Data shown |
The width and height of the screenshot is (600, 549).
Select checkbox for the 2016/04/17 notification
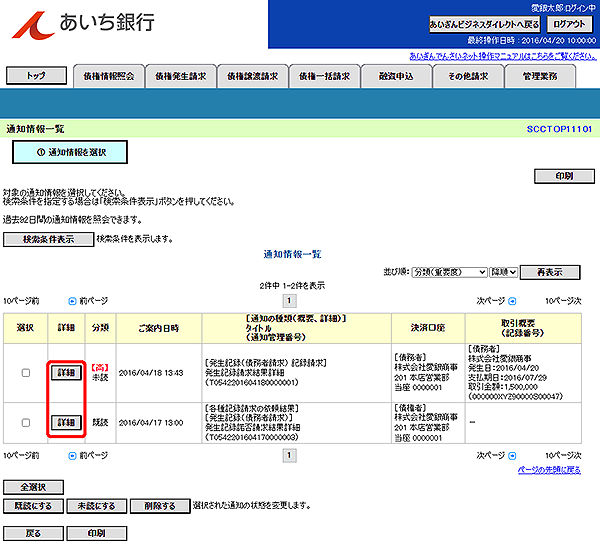point(25,422)
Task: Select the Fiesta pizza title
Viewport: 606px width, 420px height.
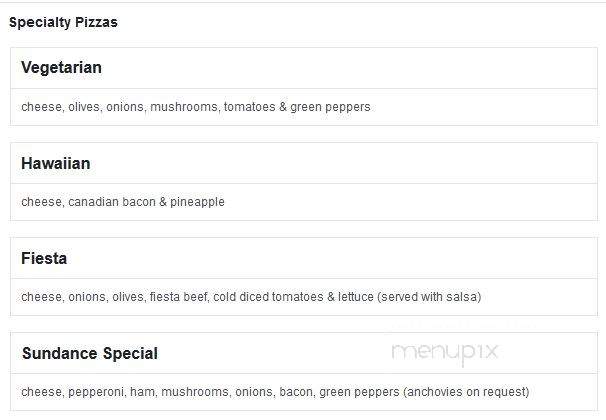Action: click(x=44, y=258)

Your goal |
Arrange the items above as a two-column CSV with the headers "instruction" and "location": one row per item, the item's text in the first field and its answer in the second, each field quoted and any line breaks replaced with spaces. Leave the pictures out.

Response |
instruction,location
"The width and height of the screenshot is (600, 549). Select checkbox for the 2016/04/17 notification","point(25,422)"
"Task: Select the Fiesta pizza title Viewport: 606px width, 420px height.","Action: click(x=44, y=258)"